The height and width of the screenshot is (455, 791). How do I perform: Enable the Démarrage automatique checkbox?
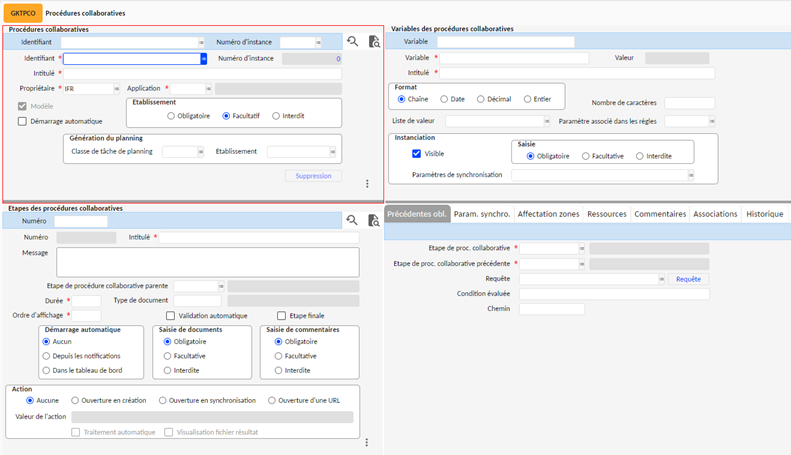coord(23,122)
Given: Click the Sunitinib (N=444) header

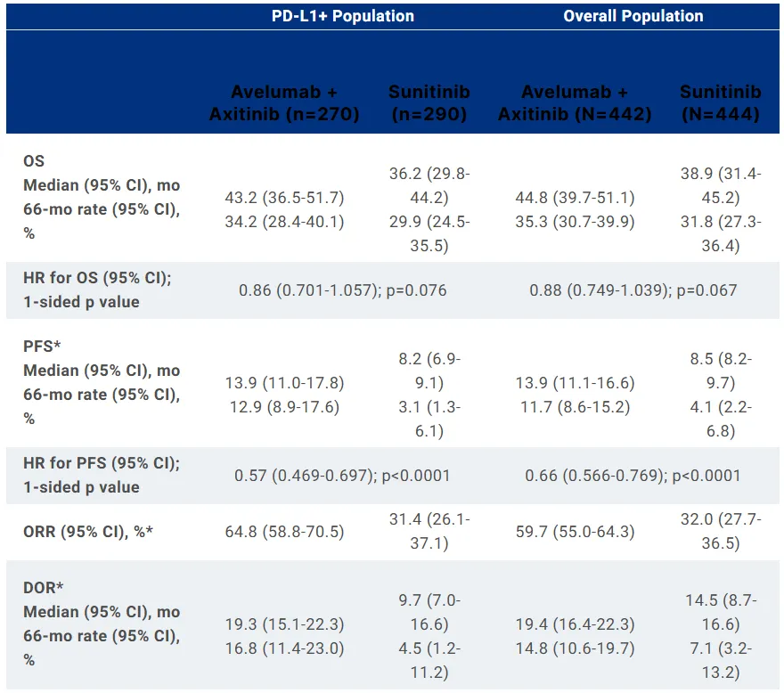Looking at the screenshot, I should click(720, 103).
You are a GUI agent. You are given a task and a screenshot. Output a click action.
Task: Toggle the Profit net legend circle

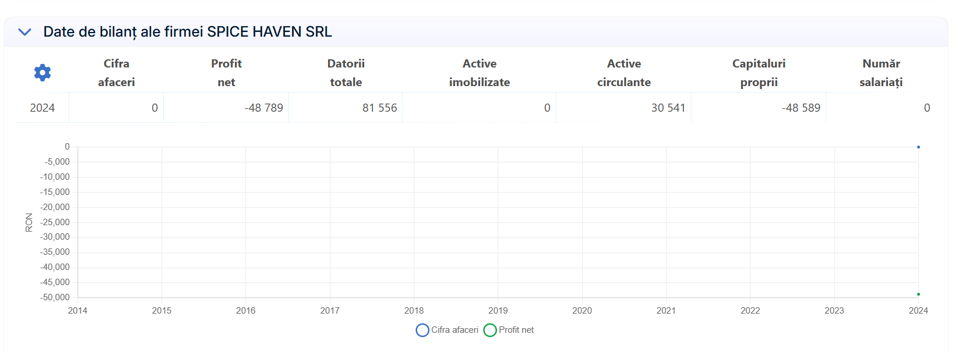pos(490,330)
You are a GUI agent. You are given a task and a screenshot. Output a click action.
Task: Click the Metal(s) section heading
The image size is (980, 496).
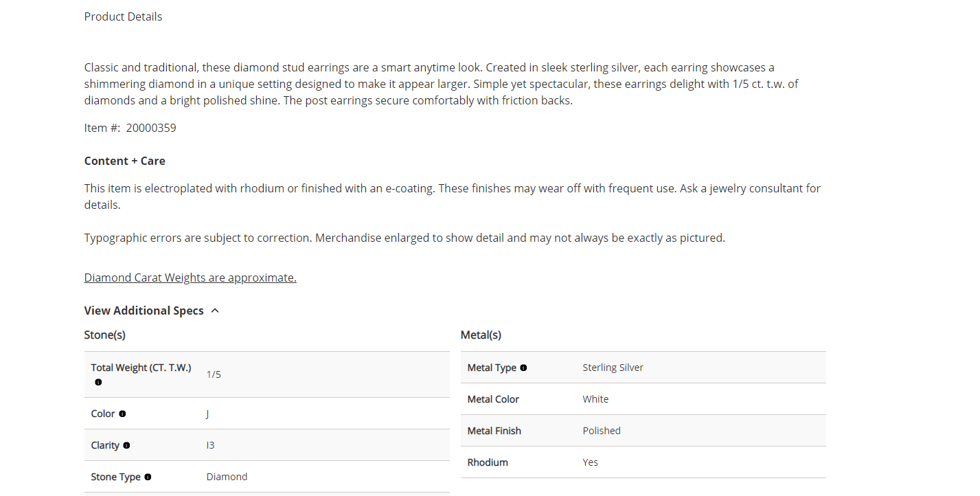coord(481,335)
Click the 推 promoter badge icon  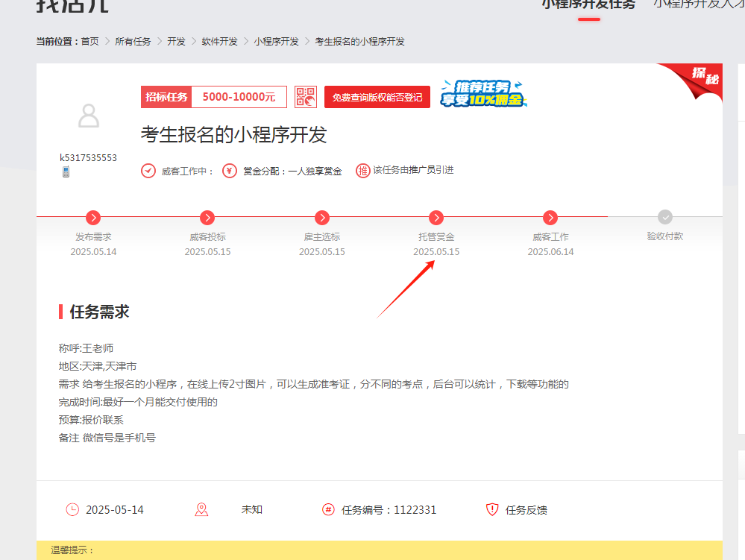[x=362, y=170]
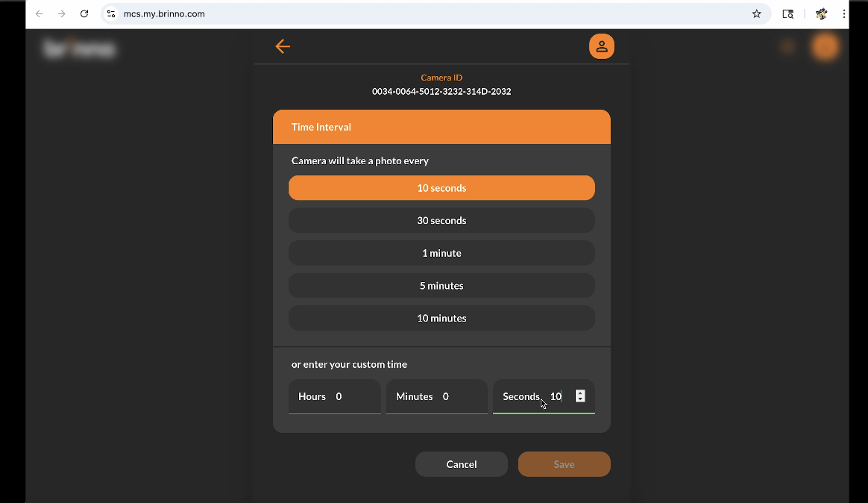Click the browser extension avatar icon

click(821, 13)
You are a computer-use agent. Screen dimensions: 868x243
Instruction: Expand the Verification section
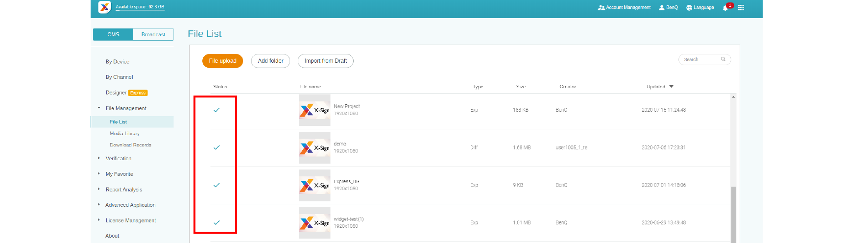(99, 158)
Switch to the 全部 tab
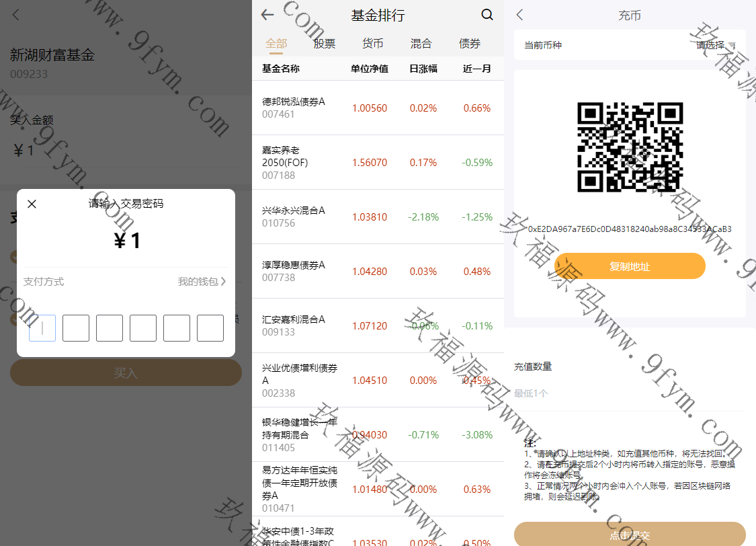Viewport: 756px width, 546px height. coord(276,44)

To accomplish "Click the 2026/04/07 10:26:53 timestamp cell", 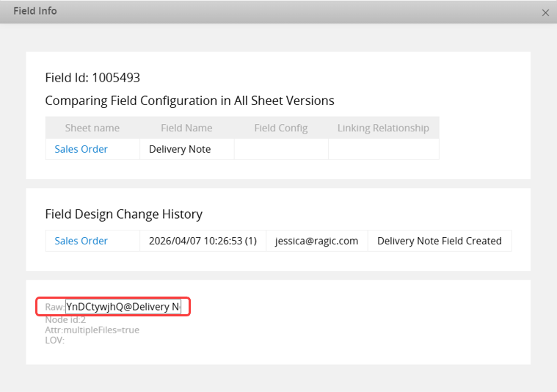I will click(203, 241).
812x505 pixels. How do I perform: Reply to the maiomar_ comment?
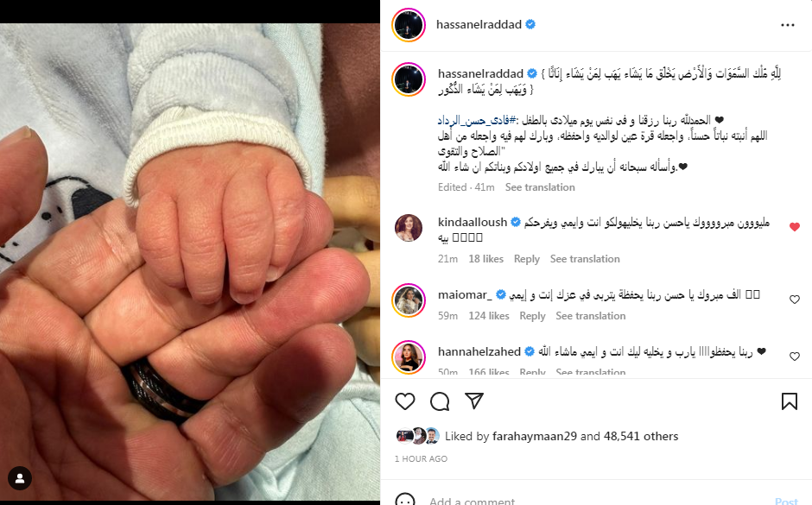coord(532,316)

§ **WHAT YOU ARE ASKED TO DO**: Once the line containing "812x505 pixels. How" is found, write it out exactly along with every line after it through the end of the listing, excluding pictures.

§ **SOLUTION TO THE EXERCISE**:
812x505 pixels. How do I perform: Reply to the maiomar_ comment?
coord(532,316)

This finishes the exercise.